> Data records:

# # # # #

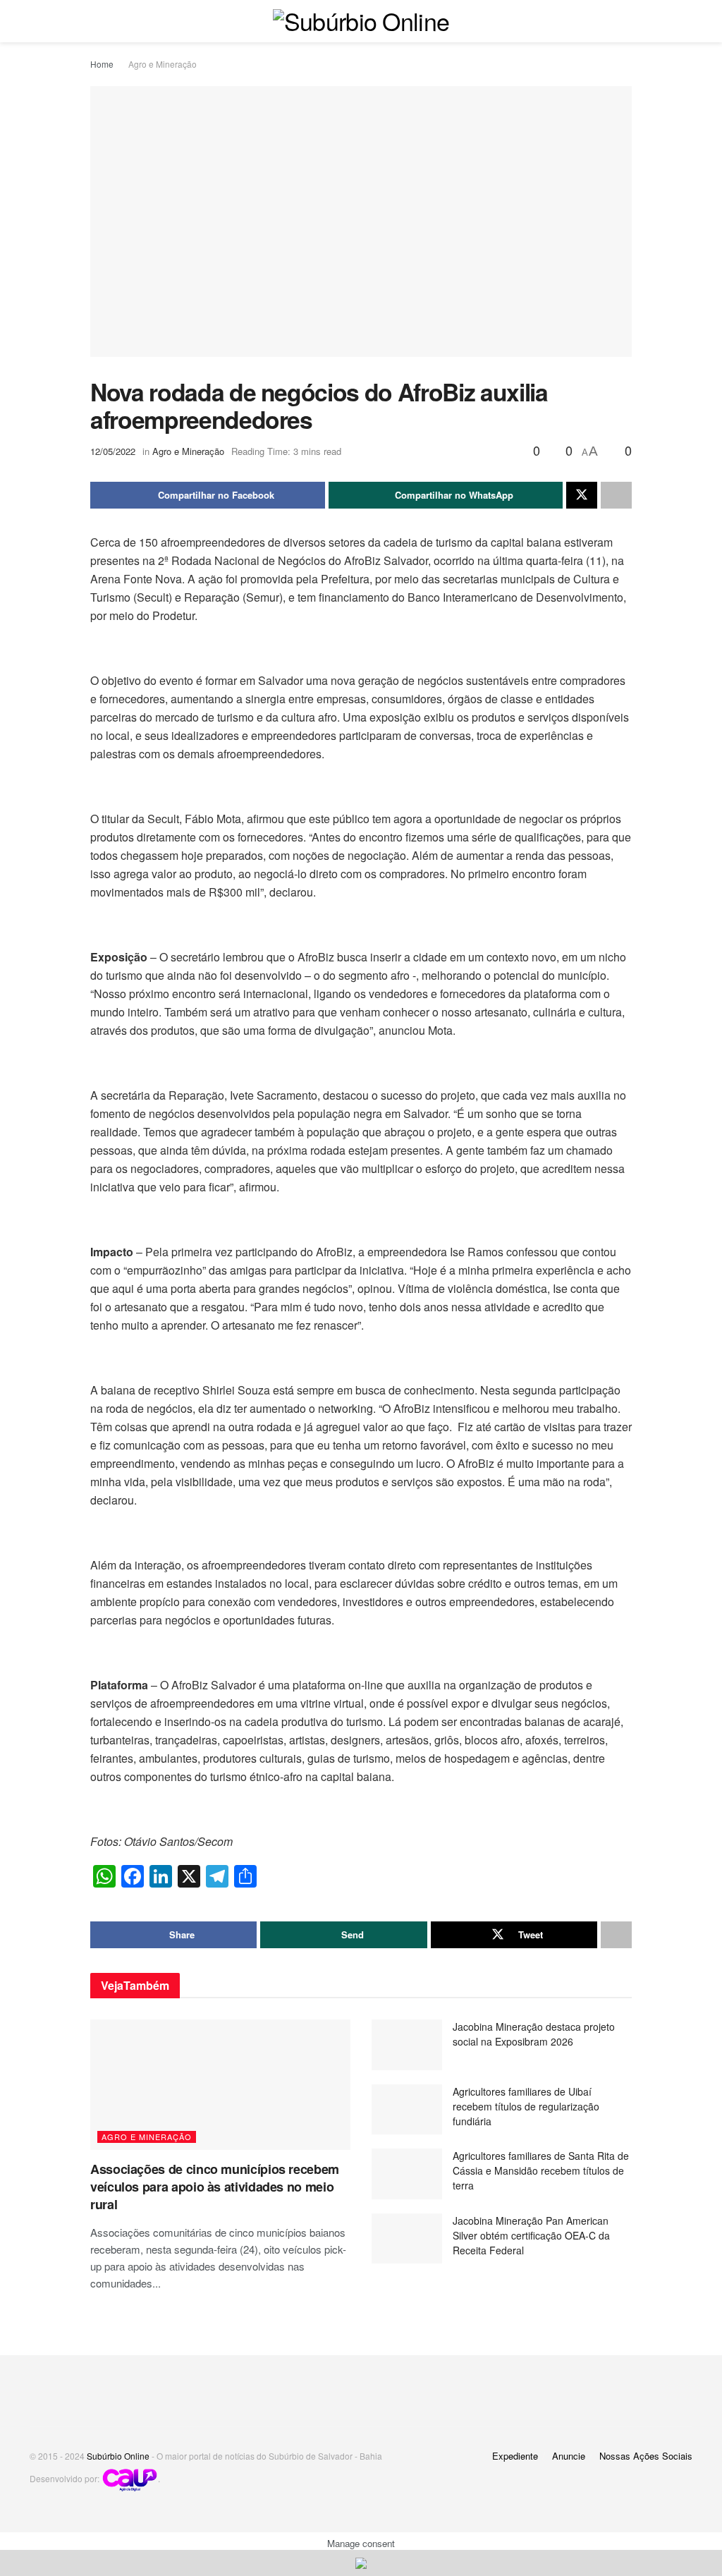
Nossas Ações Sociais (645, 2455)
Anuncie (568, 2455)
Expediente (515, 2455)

# # # # #

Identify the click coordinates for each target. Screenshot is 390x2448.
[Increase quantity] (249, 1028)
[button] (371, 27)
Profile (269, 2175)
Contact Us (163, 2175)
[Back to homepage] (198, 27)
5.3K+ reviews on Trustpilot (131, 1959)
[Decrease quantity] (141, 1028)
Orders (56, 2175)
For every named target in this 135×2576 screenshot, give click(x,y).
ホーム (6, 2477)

# # # # #

> The problem:
Report every line of the records that contains the word "click".

> Answer space:
Identify the click coordinates for each target. Screenshot is 390x2448.
For every named target in this 135×2576 screenshot, give click(x,y).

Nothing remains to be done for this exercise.